Work instruction
Your reply should hold every entry below exactly as written and none of the pictures.

Data shown
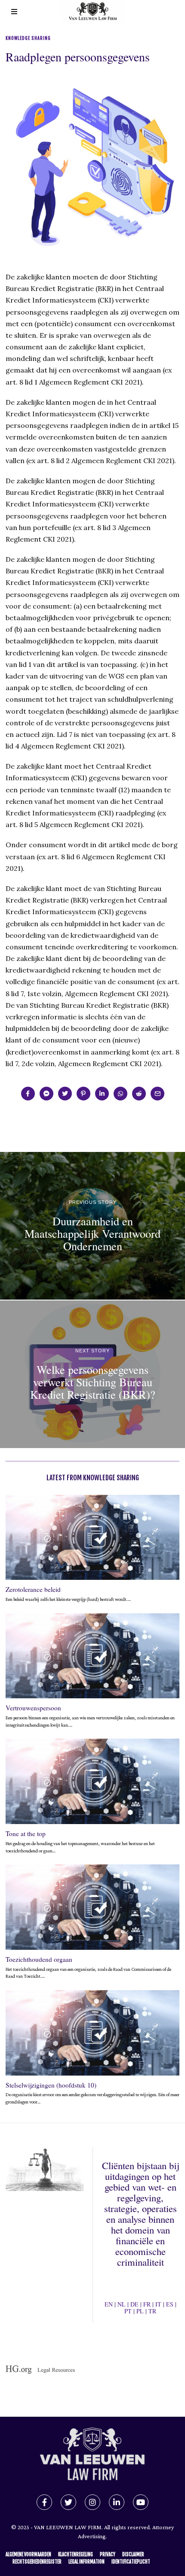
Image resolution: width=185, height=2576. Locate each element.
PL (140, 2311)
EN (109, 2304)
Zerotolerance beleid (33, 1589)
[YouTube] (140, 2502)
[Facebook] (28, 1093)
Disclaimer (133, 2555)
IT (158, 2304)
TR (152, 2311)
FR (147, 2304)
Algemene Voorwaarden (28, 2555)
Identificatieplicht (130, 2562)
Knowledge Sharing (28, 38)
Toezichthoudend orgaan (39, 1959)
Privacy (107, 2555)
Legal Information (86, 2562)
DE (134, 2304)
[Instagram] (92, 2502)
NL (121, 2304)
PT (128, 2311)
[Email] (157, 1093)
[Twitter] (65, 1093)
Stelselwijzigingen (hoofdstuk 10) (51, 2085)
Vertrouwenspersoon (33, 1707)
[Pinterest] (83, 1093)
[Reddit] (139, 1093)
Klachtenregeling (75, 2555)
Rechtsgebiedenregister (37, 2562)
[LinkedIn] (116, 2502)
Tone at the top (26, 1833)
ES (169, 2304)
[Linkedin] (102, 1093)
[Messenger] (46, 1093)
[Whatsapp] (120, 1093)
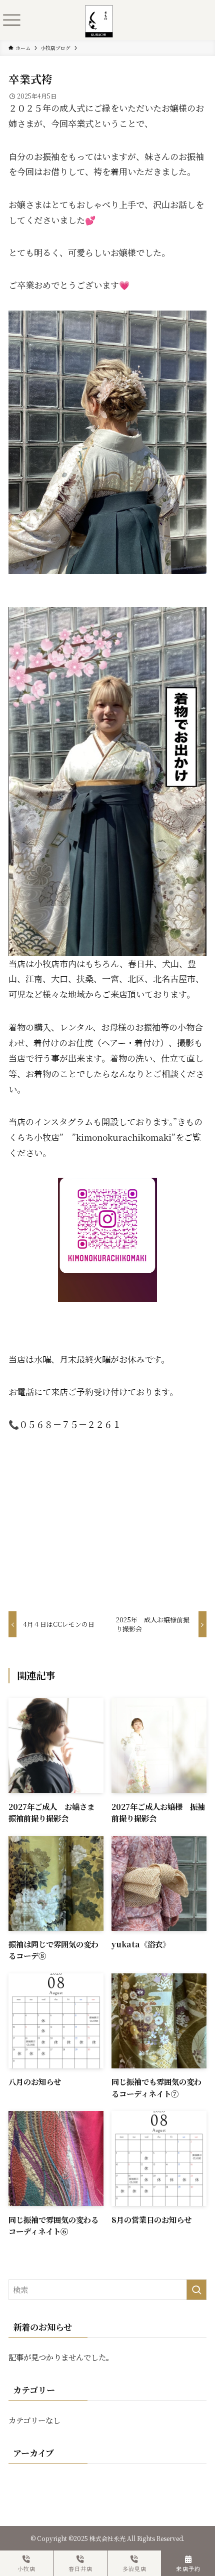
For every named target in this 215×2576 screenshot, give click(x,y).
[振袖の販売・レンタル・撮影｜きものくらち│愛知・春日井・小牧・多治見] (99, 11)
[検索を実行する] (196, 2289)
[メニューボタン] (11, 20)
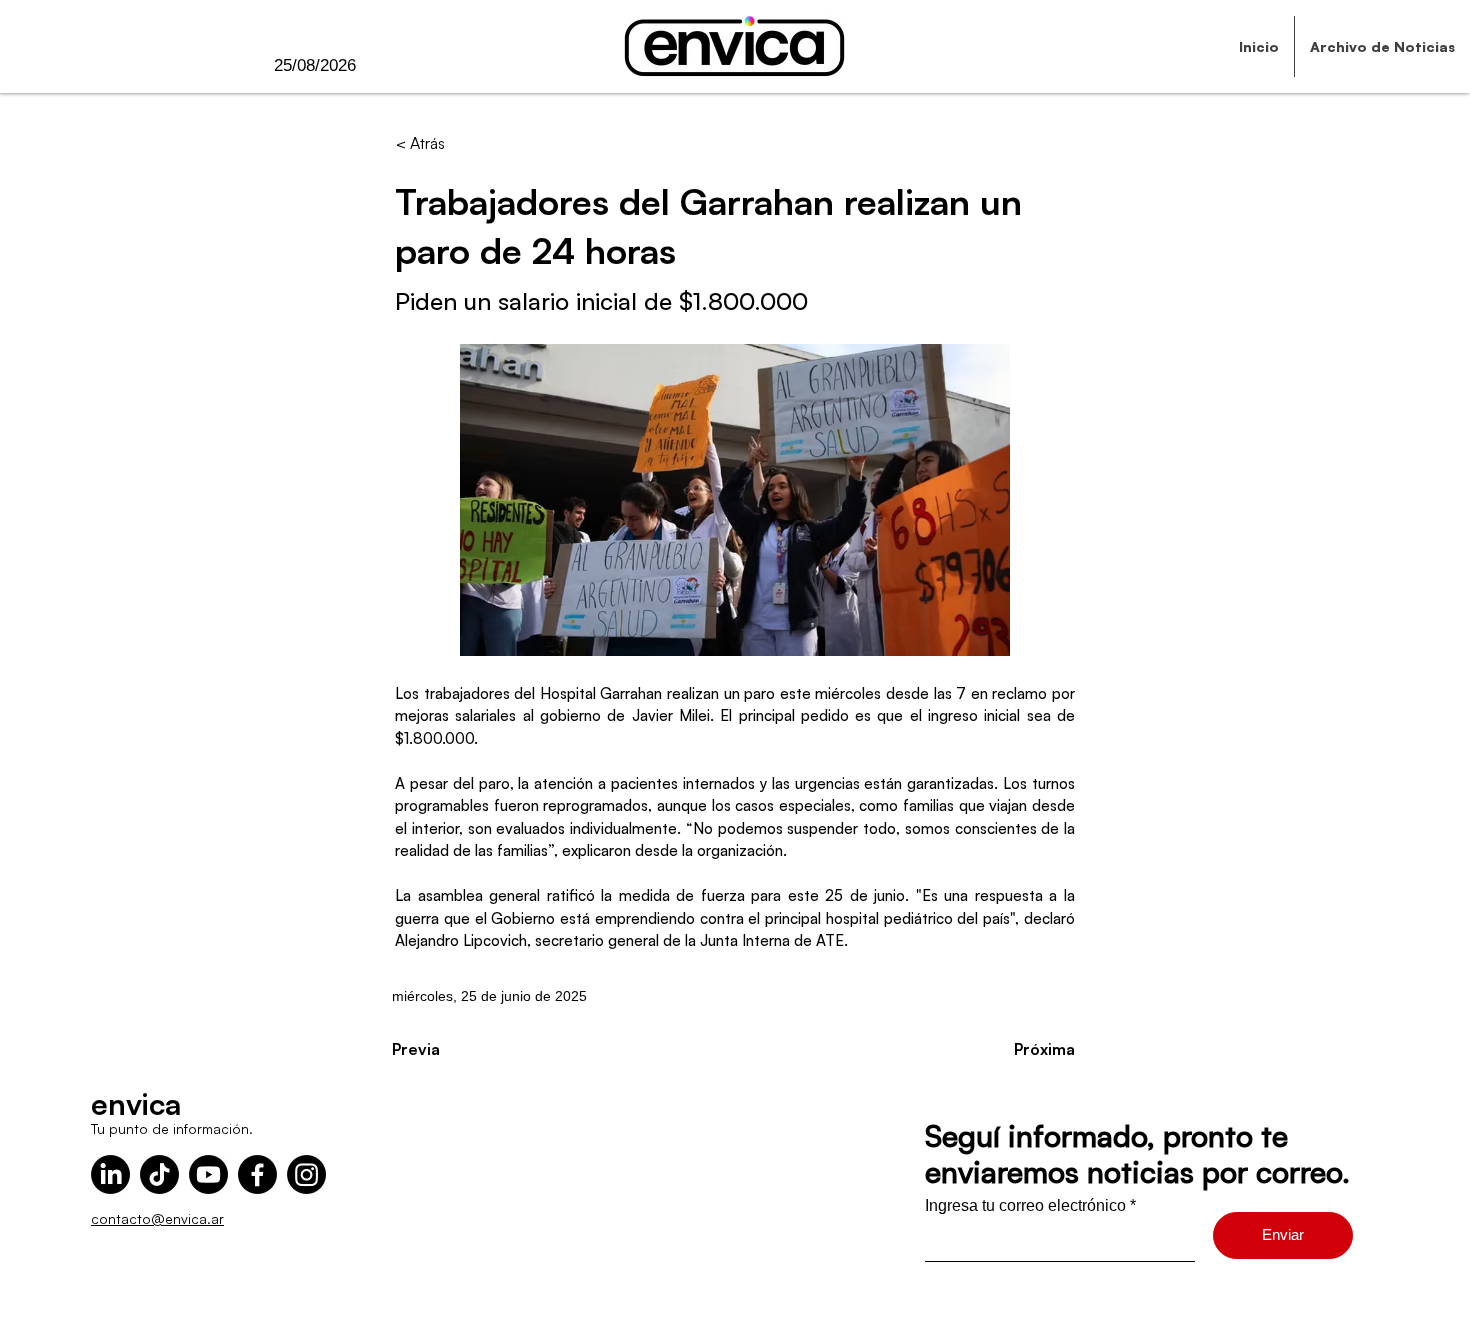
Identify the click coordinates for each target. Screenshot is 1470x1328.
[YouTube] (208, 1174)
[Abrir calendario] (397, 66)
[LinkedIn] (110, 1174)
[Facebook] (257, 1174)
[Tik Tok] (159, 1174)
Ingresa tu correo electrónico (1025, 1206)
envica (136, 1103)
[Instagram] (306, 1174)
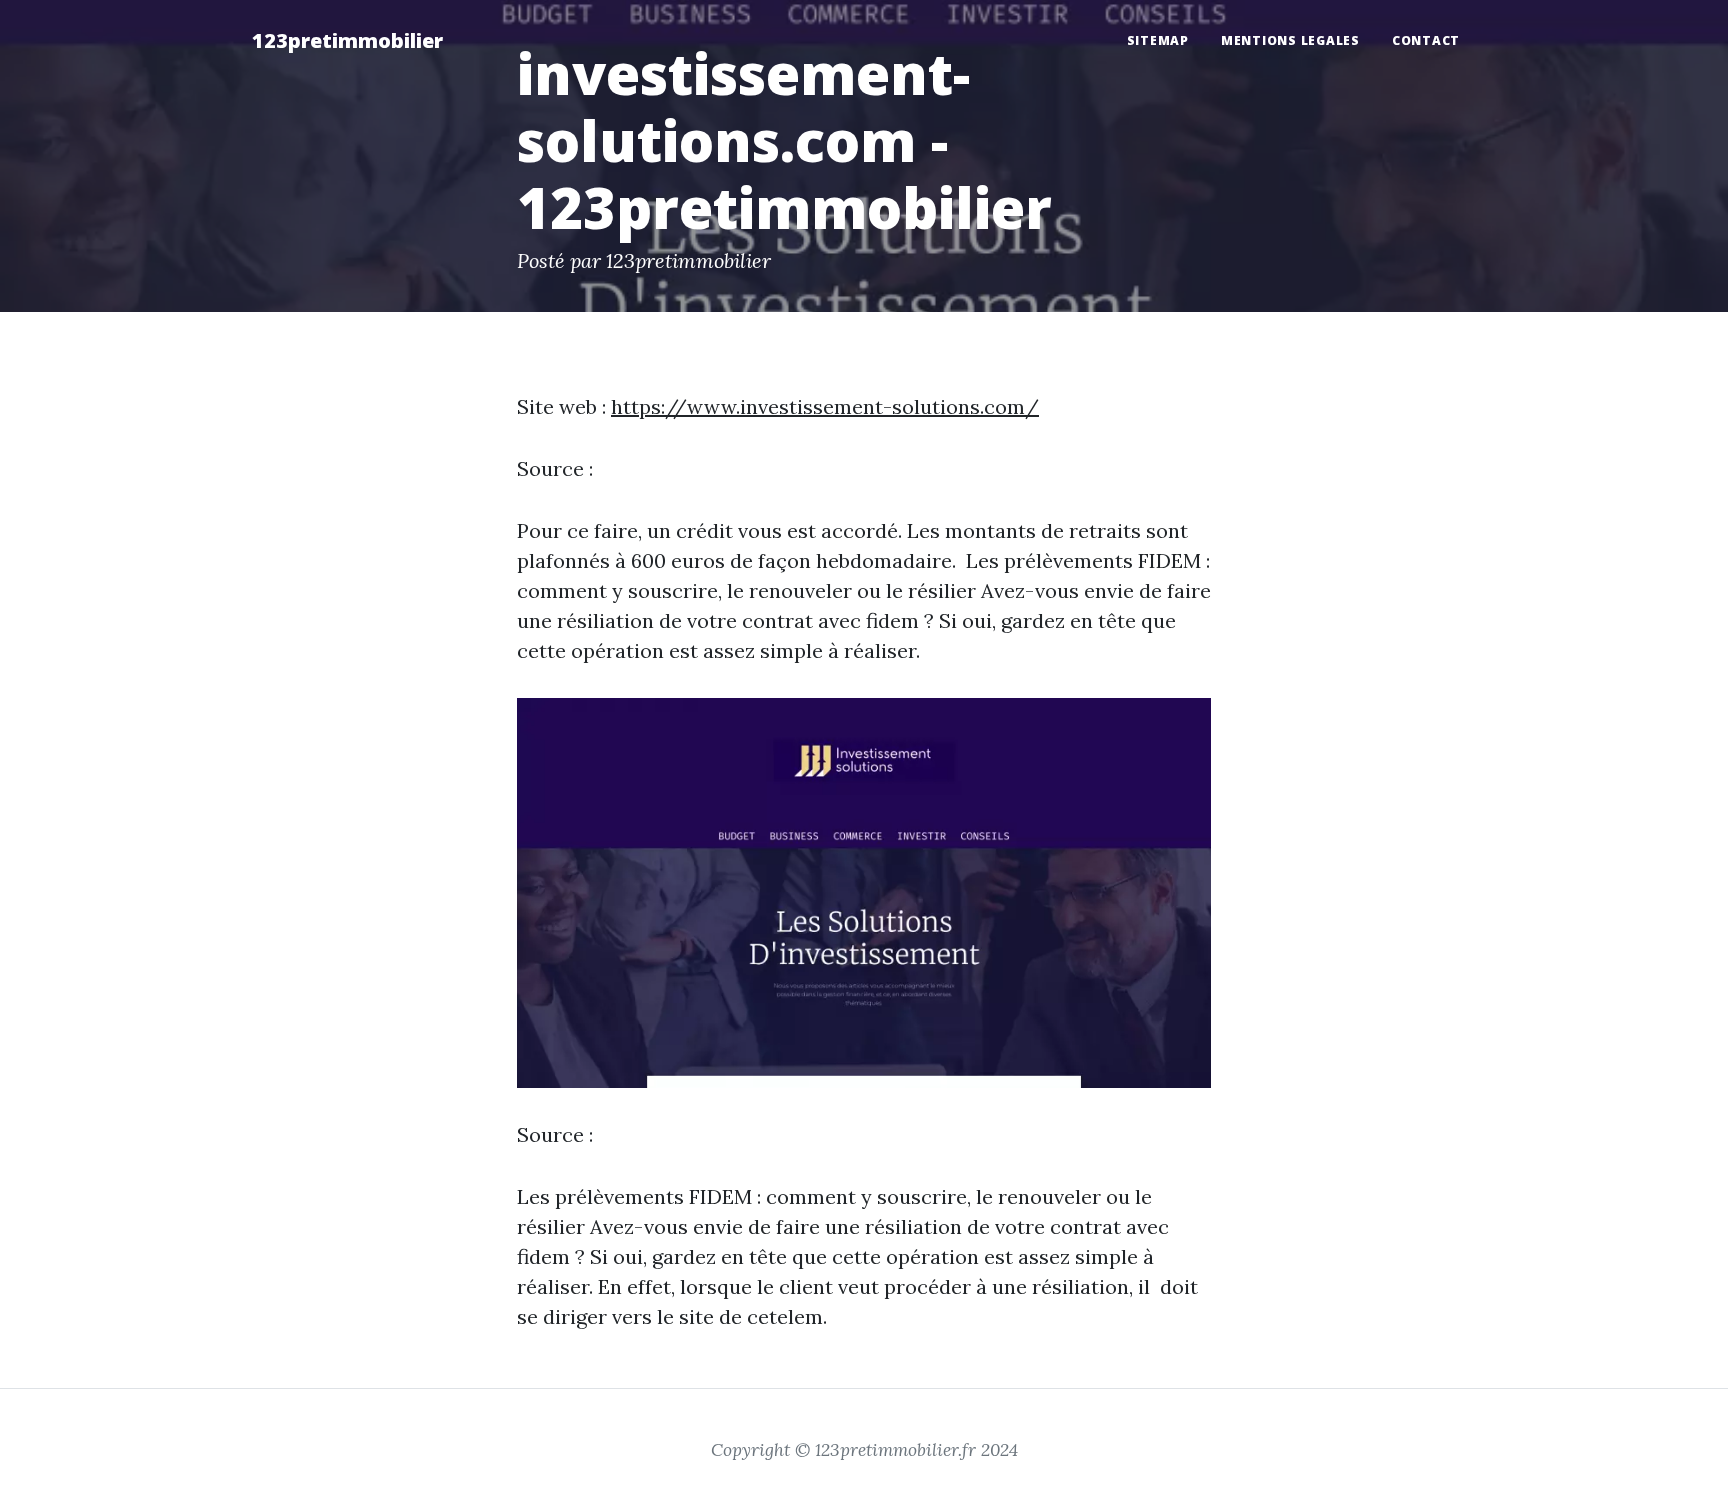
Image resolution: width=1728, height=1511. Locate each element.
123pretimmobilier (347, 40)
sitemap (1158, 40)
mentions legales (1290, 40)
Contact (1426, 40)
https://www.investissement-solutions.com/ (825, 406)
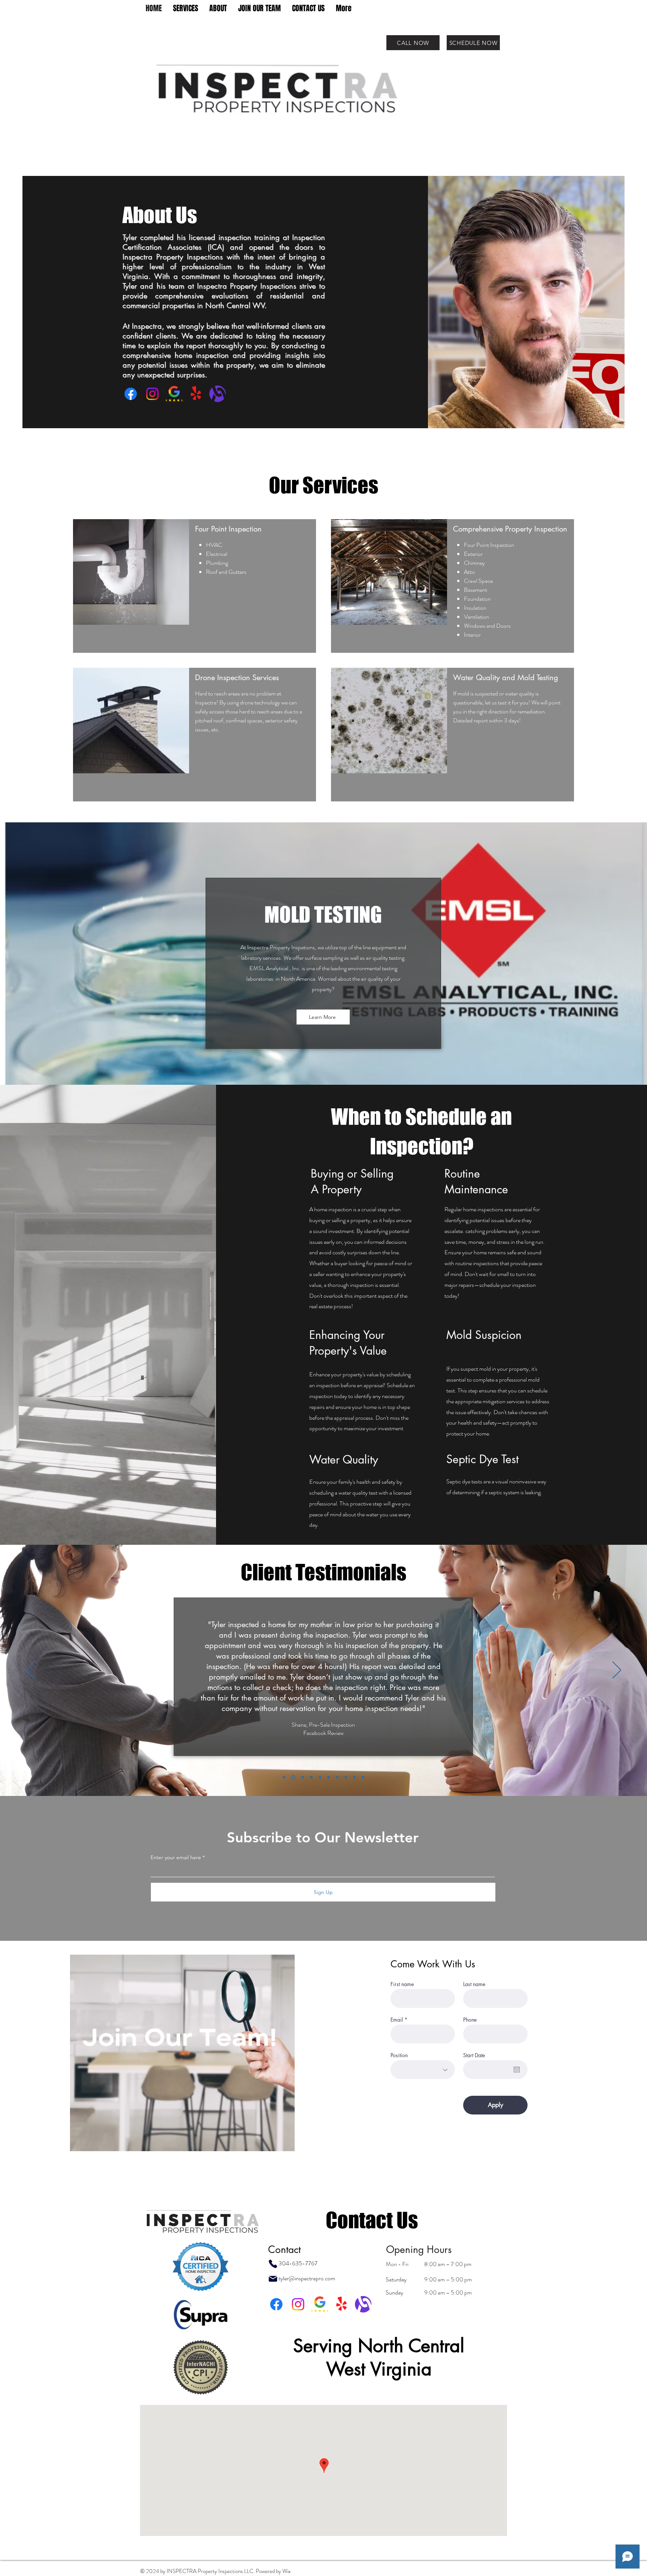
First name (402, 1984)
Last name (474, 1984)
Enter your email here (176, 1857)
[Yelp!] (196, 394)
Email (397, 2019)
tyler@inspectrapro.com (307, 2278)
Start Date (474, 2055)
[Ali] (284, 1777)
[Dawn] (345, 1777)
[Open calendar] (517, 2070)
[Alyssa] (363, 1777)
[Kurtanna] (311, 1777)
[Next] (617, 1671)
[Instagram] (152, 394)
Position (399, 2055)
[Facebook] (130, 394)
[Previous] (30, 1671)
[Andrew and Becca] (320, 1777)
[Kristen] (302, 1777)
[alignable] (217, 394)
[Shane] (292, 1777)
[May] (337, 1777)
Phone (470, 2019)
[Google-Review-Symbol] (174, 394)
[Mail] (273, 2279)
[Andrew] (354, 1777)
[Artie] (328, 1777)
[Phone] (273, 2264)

Response below
Image resolution: width=185, height=2576. Locate each element.
PL (140, 2311)
EN (109, 2304)
Zerotolerance beleid (33, 1589)
[YouTube] (140, 2502)
[Facebook] (28, 1093)
Disclaimer (133, 2555)
IT (158, 2304)
TR (152, 2311)
FR (147, 2304)
Algemene Voorwaarden (28, 2555)
Identificatieplicht (130, 2562)
Knowledge Sharing (28, 38)
Toezichthoudend orgaan (39, 1959)
Privacy (107, 2555)
Legal Information (86, 2562)
DE (134, 2304)
[Instagram] (92, 2502)
NL (121, 2304)
PT (128, 2311)
[Email] (157, 1093)
[Twitter] (65, 1093)
Stelselwijzigingen (hoofdstuk 10) (51, 2085)
Vertrouwenspersoon (33, 1707)
[Pinterest] (83, 1093)
[Reddit] (139, 1093)
Klachtenregeling (75, 2555)
Rechtsgebiedenregister (37, 2562)
[LinkedIn] (116, 2502)
Tone at the top (26, 1833)
ES (169, 2304)
[Linkedin] (102, 1093)
[Messenger] (46, 1093)
[Whatsapp] (120, 1093)
For every named target in this 215×2576 screenshot, give click(x,y).
[振袖の販売・レンタル・撮影｜きものくらち│愛知・春日井・小牧・多治見] (99, 11)
[検索を実行する] (196, 2289)
[メニューボタン] (11, 20)
Identify the click coordinates for each target. Screenshot is 1470x1328.
[YouTube] (208, 1174)
[Abrir calendario] (397, 66)
[LinkedIn] (110, 1174)
[Facebook] (257, 1174)
[Tik Tok] (159, 1174)
Ingresa tu correo electrónico (1025, 1206)
envica (136, 1103)
[Instagram] (306, 1174)
Image resolution: width=1728, height=1511. Locate each element.
123pretimmobilier (347, 40)
sitemap (1158, 40)
mentions legales (1290, 40)
Contact (1426, 40)
https://www.investissement-solutions.com/ (825, 406)
First name (402, 1984)
Last name (474, 1984)
Enter your email here (176, 1857)
[Yelp!] (196, 394)
Email (397, 2019)
tyler@inspectrapro.com (307, 2278)
Start Date (474, 2055)
[Ali] (284, 1777)
[Dawn] (345, 1777)
[Open calendar] (517, 2070)
[Alyssa] (363, 1777)
[Kurtanna] (311, 1777)
[Next] (617, 1671)
[Instagram] (152, 394)
Position (399, 2055)
[Facebook] (130, 394)
[Previous] (30, 1671)
[Andrew and Becca] (320, 1777)
[Kristen] (302, 1777)
[alignable] (217, 394)
[Shane] (292, 1777)
[May] (337, 1777)
Phone (470, 2019)
[Google-Review-Symbol] (174, 394)
[Mail] (273, 2279)
[Andrew] (354, 1777)
[Artie] (328, 1777)
[Phone] (273, 2264)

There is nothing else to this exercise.